- OPDRACHT: Bewerk het hele materiaal hieronder door elke keer "screenshot" te vervangen door "screen capture" en verder niets te veranderen. Laat de afbeeldingen weg uit je antwoord.

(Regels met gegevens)

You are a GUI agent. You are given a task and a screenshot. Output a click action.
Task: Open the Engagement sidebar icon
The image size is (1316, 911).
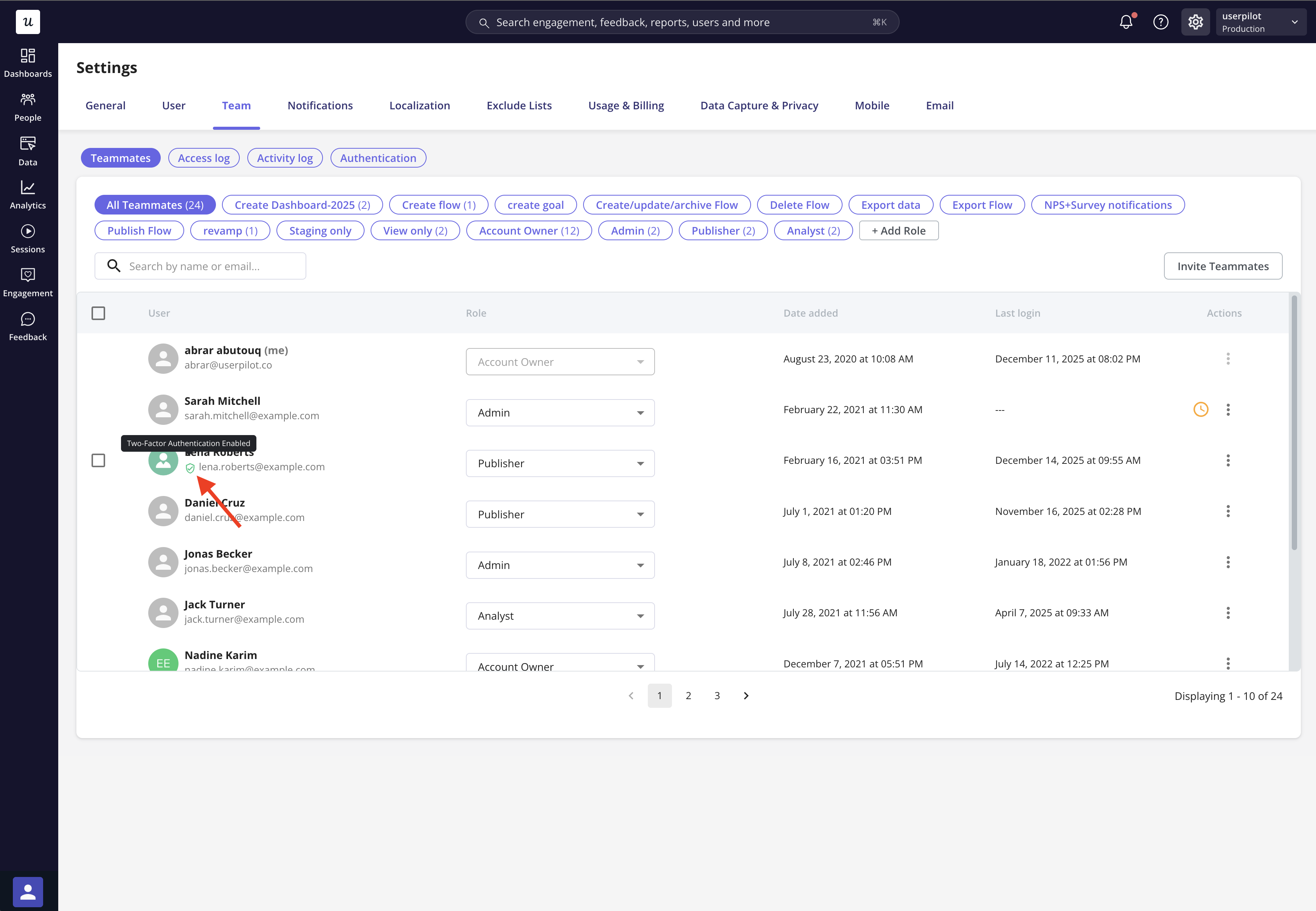[x=27, y=275]
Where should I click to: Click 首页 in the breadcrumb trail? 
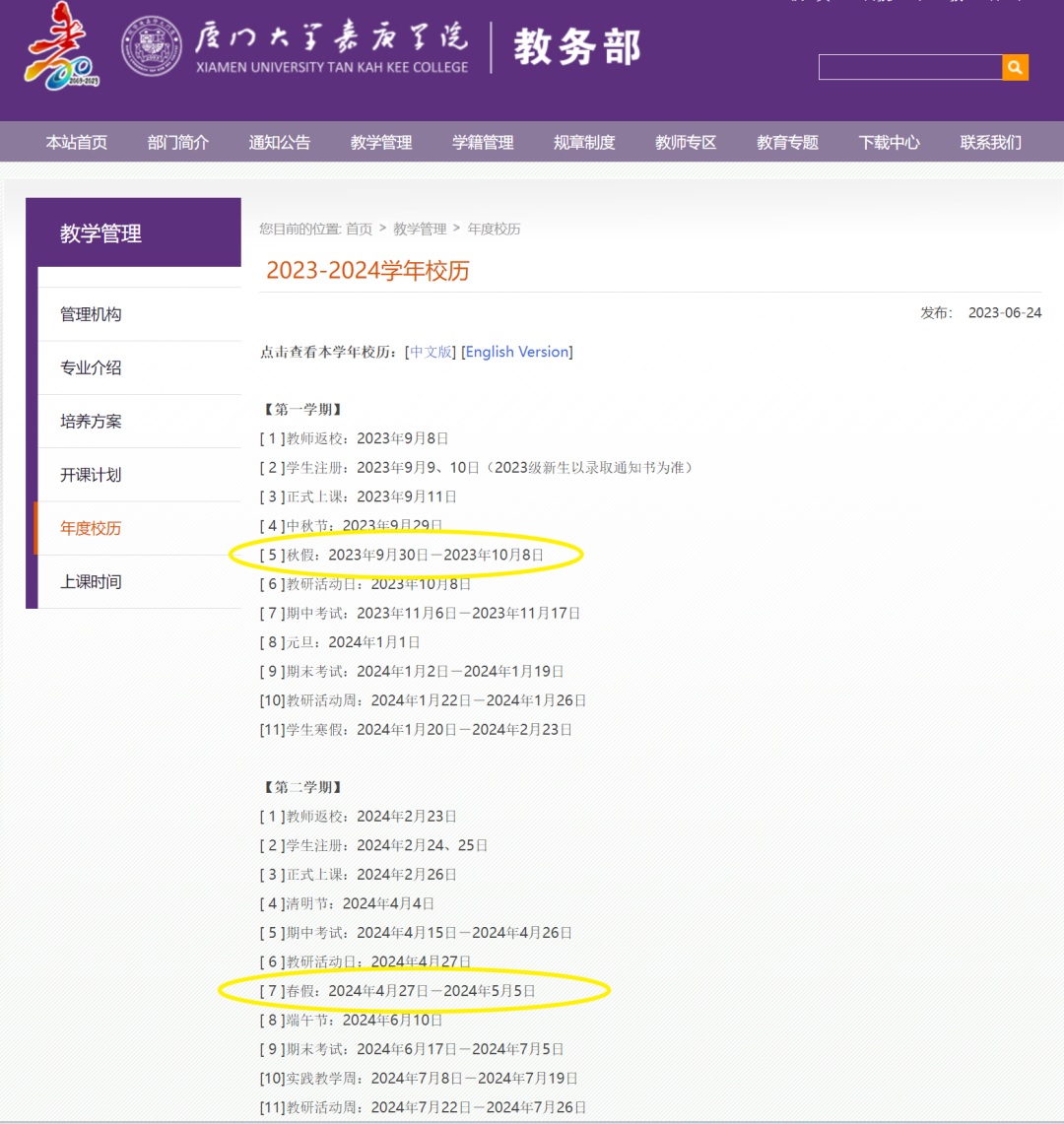tap(358, 229)
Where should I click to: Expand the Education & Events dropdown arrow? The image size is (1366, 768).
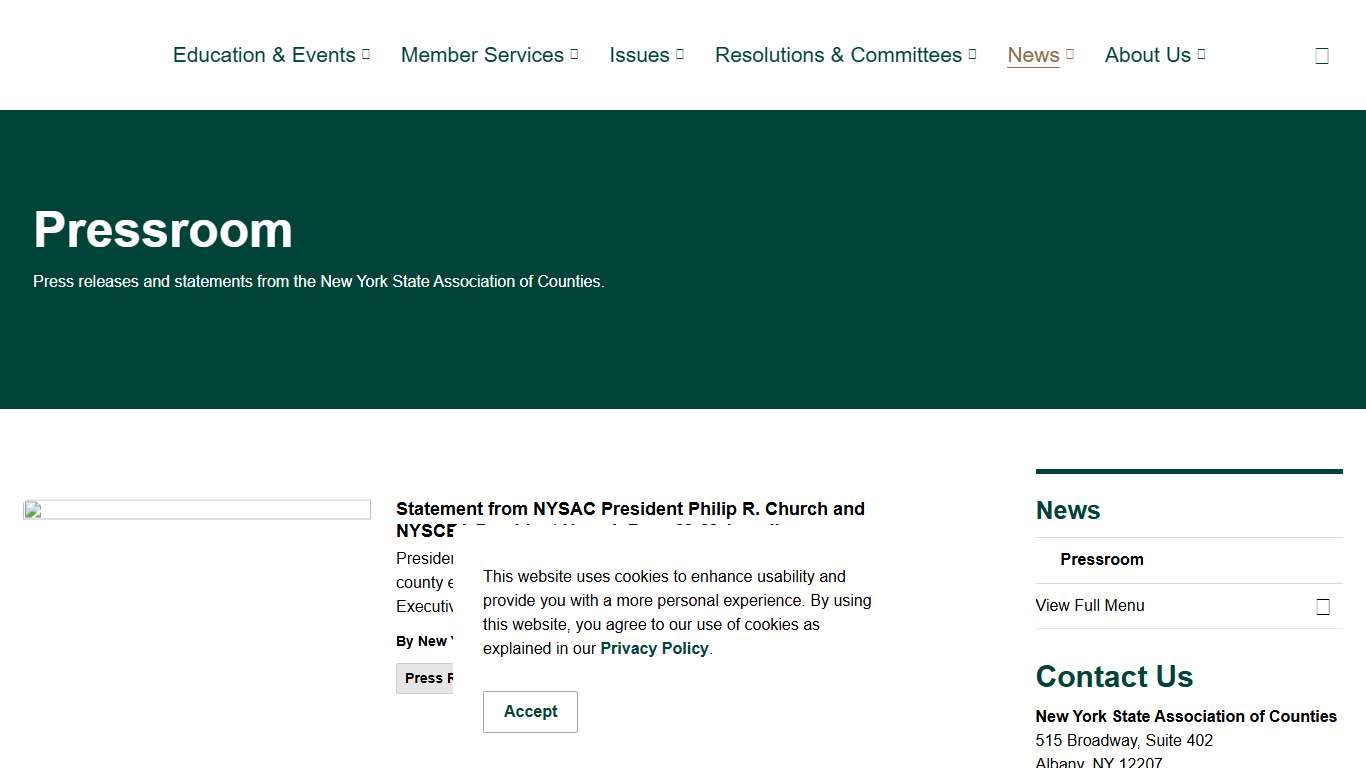366,54
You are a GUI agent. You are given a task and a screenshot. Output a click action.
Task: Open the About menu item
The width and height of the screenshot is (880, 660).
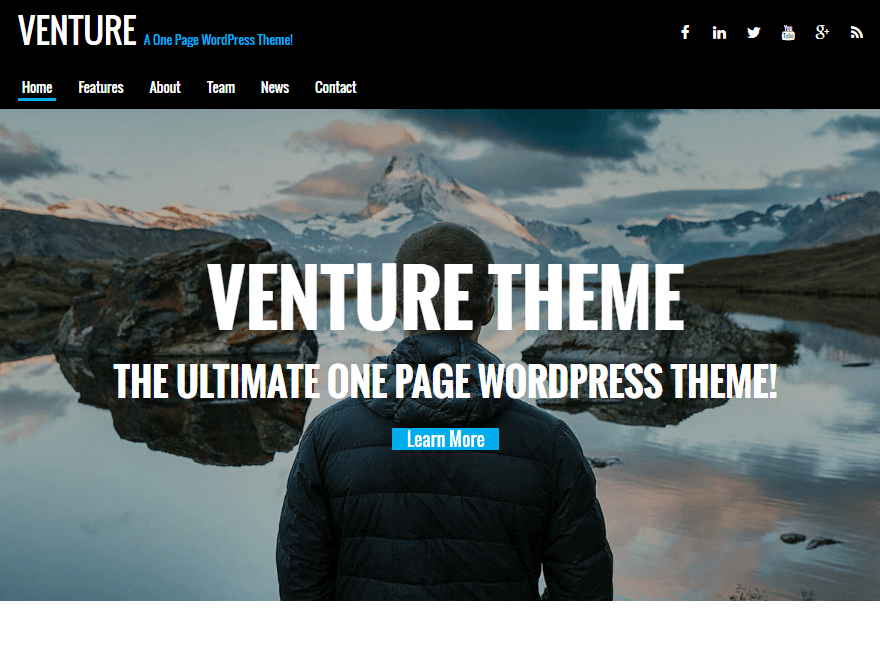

- JUIST ANTWOORD:
You are a GUI agent. You are given a task and a screen capture. Output a click action.
Task: Open the Engagement sidebar icon
The image size is (1316, 911).
[x=27, y=275]
Where should I click to: Click 首页 in the breadcrumb trail? 
tap(358, 229)
Where should I click to: Expand the Education & Events dropdown arrow? The image size is (1366, 768).
366,54
You are a GUI agent. You are given a task and a screen capture. Output a click action.
Task: Open the About menu item
The width and height of the screen capture is (880, 660).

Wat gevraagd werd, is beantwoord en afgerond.